“Can medical school be taught online?” In 2002, when Oceania University of Medicine (OUM) was founded, many members of the medical community said no.
In truth, the answer is “Yes” for the first half (Basic Sciences) of the degree program and “Absolutely not” for the second half.
“Clinical training during the final years of medical school must be done face-to-face in a teaching hospital. Period. There is no substitute for hands-on learning side-by-side with medical faculty,” says Khrystal Boone, MD, OUM’s Dean for North America.
Yet, during the last two decades, educational technology has gone through a remarkable evolution. Years ago, Oceania University of Medicine established its distance-learning medical curriculum to address the doctor shortage in its island home of Samoa and throughout the South Pacific. What evolved was interest from prospective medical students located in additional remote locations around the globe.

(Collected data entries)
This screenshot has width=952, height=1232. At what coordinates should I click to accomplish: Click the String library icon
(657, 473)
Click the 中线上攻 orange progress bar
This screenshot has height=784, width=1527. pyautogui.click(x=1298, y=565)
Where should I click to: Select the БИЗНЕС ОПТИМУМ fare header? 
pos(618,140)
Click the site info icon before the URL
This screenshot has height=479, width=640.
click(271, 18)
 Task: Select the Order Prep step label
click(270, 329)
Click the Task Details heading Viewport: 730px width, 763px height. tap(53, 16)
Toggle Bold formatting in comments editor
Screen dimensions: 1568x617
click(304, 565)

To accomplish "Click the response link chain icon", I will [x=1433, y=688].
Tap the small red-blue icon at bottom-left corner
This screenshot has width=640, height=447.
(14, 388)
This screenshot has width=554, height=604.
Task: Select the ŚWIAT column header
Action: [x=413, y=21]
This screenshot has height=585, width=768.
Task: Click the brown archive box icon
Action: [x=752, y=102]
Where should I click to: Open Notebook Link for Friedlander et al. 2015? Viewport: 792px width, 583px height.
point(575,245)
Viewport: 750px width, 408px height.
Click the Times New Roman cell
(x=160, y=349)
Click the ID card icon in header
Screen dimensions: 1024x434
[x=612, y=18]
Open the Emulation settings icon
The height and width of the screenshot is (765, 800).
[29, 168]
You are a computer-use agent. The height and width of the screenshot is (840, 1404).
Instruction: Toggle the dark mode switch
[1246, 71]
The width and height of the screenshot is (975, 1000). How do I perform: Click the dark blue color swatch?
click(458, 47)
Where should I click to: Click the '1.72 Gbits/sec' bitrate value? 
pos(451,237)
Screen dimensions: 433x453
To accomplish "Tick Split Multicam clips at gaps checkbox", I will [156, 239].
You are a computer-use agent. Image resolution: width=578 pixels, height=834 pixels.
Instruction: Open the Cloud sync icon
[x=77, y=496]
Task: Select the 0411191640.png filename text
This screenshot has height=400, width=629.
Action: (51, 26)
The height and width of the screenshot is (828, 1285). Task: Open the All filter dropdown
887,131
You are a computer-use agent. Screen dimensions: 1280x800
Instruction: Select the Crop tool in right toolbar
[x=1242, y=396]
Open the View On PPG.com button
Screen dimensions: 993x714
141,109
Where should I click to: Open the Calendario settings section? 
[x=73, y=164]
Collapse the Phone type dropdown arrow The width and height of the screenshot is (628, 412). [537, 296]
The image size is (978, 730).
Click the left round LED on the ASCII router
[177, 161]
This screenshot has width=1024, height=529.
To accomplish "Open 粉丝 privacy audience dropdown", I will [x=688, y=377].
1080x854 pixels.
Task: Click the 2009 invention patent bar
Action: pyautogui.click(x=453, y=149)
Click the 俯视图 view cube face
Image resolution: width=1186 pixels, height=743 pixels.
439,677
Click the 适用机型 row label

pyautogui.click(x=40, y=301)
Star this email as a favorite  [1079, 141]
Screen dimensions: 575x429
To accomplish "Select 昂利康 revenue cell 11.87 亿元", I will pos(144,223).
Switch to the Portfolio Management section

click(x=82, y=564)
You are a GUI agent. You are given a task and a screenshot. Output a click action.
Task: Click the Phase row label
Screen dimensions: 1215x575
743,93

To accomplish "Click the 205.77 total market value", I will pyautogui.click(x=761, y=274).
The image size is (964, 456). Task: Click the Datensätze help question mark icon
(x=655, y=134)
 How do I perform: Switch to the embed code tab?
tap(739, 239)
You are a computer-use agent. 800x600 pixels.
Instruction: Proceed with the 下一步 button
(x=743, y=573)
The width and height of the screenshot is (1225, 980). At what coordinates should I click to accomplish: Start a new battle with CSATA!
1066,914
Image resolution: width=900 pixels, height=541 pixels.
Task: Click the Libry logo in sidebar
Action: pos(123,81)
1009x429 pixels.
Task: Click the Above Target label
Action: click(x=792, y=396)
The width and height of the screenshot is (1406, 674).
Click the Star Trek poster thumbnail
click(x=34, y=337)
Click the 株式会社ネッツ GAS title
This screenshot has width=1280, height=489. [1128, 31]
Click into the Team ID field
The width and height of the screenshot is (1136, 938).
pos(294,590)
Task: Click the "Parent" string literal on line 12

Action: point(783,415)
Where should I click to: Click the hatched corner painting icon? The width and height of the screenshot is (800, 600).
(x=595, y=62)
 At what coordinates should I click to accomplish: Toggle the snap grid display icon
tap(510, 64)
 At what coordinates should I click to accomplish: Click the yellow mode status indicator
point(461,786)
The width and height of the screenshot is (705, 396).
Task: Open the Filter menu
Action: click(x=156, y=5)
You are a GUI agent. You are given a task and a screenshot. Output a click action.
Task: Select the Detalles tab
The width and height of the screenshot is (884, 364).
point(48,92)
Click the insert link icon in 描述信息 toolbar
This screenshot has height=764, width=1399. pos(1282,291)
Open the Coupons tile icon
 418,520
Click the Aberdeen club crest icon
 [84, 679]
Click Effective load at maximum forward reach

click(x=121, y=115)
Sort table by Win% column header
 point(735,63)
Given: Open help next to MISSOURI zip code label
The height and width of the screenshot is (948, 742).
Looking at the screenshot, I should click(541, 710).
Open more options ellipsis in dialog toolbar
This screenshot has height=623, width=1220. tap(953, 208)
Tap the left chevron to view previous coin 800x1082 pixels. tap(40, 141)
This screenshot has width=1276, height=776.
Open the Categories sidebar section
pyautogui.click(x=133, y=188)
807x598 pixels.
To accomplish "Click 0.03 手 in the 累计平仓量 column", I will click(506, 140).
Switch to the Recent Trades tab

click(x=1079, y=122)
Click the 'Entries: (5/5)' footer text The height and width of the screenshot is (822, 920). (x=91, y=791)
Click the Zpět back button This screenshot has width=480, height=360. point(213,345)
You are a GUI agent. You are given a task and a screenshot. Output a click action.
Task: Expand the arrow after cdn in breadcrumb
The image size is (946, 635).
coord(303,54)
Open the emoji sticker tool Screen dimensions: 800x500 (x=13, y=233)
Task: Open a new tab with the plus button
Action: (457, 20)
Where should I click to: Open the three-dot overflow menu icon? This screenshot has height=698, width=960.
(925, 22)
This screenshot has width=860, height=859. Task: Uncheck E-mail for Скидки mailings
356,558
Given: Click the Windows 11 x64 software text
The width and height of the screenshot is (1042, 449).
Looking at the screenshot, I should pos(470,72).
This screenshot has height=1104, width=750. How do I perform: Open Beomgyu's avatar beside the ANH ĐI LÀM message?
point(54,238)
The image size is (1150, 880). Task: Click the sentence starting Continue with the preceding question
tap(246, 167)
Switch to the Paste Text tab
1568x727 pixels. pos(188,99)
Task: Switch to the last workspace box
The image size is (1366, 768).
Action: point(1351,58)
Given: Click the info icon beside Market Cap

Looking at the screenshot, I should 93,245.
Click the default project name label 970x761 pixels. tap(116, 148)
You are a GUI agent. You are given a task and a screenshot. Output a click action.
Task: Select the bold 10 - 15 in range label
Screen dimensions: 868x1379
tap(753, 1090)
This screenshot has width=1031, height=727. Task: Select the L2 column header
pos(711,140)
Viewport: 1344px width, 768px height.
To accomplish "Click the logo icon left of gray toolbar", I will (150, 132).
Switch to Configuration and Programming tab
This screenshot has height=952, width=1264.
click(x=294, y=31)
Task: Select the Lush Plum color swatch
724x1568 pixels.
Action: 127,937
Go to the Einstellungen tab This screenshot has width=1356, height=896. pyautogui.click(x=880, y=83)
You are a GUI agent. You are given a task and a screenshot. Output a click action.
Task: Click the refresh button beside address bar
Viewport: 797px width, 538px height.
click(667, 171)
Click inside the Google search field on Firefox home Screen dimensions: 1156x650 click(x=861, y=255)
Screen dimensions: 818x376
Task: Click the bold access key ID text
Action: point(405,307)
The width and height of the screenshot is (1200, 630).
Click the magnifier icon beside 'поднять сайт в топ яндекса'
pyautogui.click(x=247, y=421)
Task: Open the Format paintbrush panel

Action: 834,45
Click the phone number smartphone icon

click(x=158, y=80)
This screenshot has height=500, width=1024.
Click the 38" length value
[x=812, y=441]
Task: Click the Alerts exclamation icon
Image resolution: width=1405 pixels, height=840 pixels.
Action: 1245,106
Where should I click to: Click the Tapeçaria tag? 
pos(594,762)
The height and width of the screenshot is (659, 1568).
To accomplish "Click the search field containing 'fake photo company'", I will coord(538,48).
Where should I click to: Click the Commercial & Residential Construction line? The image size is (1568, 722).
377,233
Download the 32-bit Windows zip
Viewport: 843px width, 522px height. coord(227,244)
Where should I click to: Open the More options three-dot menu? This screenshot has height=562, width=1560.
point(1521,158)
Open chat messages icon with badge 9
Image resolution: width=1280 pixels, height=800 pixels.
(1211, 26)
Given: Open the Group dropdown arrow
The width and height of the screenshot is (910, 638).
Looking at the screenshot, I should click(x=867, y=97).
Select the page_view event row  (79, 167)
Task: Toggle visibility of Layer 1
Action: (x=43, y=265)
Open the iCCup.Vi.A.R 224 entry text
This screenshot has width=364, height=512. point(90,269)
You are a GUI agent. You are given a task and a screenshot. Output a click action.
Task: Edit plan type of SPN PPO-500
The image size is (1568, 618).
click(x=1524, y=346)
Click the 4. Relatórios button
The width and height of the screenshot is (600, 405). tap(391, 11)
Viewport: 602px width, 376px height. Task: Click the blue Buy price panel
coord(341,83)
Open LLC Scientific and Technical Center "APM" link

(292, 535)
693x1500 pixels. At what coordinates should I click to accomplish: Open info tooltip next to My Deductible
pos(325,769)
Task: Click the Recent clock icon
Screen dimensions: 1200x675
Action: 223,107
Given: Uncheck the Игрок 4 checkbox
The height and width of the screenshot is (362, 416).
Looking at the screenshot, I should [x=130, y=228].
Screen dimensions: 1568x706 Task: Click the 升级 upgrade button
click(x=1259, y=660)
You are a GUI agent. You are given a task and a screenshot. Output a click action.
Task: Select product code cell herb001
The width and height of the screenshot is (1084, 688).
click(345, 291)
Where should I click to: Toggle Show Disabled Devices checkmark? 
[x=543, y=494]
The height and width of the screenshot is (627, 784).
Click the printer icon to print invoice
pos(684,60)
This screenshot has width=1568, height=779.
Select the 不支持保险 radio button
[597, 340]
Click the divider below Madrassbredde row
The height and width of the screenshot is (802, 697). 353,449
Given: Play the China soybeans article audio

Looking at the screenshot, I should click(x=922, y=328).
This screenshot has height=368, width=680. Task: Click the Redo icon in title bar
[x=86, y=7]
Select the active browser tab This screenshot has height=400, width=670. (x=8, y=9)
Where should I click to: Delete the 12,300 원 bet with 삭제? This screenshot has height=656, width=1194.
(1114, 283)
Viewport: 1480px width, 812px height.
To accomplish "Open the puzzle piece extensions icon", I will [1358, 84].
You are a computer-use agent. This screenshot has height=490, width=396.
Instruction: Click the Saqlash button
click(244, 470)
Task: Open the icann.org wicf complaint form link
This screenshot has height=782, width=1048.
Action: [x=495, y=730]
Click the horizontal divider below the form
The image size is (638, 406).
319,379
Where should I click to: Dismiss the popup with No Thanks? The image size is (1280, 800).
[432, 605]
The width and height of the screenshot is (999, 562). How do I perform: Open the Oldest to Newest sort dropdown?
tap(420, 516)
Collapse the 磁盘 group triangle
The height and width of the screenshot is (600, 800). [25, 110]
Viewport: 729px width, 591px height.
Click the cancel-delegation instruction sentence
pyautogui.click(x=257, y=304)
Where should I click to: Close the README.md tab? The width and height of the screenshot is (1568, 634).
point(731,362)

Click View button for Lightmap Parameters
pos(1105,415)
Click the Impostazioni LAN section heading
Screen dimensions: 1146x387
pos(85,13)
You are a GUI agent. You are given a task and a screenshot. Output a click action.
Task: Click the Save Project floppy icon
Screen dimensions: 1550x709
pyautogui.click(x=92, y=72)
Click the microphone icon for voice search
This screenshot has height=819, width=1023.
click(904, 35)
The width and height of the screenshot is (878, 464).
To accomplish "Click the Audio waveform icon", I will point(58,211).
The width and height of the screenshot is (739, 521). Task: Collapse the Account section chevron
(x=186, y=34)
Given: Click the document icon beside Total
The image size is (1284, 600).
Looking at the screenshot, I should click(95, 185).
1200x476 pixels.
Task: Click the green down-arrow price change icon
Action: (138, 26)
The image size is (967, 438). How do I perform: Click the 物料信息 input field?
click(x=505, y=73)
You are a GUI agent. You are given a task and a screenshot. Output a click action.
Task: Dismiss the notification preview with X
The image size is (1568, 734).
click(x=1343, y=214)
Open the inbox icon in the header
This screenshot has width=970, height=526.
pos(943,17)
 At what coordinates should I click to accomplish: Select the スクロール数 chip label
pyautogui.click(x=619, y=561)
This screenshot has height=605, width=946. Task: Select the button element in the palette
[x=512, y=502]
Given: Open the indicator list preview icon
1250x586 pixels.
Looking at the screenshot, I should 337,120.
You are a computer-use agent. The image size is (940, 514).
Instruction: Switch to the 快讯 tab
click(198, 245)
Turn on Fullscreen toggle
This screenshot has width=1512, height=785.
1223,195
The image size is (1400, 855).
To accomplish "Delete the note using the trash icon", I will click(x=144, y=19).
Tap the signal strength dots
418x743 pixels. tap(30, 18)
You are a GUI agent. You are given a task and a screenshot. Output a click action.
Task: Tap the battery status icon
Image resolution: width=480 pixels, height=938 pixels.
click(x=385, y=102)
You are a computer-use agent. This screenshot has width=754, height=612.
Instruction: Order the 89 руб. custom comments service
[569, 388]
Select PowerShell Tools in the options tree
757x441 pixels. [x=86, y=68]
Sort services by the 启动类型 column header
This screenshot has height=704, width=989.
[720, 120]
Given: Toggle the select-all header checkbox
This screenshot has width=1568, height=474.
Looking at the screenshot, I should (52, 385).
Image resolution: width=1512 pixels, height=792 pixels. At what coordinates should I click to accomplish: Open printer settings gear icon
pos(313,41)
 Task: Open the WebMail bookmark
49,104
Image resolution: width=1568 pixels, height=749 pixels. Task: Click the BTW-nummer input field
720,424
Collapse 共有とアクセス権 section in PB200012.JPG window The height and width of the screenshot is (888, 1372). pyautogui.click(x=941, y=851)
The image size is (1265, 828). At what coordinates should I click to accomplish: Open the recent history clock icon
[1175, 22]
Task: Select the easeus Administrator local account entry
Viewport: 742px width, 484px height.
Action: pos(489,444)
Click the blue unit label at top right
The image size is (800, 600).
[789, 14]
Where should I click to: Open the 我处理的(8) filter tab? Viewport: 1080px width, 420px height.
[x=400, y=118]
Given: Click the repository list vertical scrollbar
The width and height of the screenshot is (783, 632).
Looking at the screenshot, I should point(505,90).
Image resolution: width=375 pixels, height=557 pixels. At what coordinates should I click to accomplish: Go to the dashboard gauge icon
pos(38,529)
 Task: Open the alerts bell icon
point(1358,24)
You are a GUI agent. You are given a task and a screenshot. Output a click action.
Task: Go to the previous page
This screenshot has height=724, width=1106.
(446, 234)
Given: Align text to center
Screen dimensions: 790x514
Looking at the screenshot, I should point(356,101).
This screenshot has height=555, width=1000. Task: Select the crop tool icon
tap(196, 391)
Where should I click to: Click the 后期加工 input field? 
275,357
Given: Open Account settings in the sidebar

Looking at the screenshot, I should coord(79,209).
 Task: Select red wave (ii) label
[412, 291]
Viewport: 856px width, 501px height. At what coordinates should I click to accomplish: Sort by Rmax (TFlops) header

» Activity
Could you copy out the passage on teaching medical school online, starting with "In truth, the" and going on through "for North America."?

» Task answer
In truth, the answer is “Yes” for the first half (Basic Sciences) of the degree program and “Absolutely not” for the second half.
“Clinical training during the final years of medical school must be done face-to-face in a teaching hospital. Period. There is no substitute for hands-on learning side-by-side with medical faculty,” says Khrystal Boone, MD, OUM’s Dean for North America.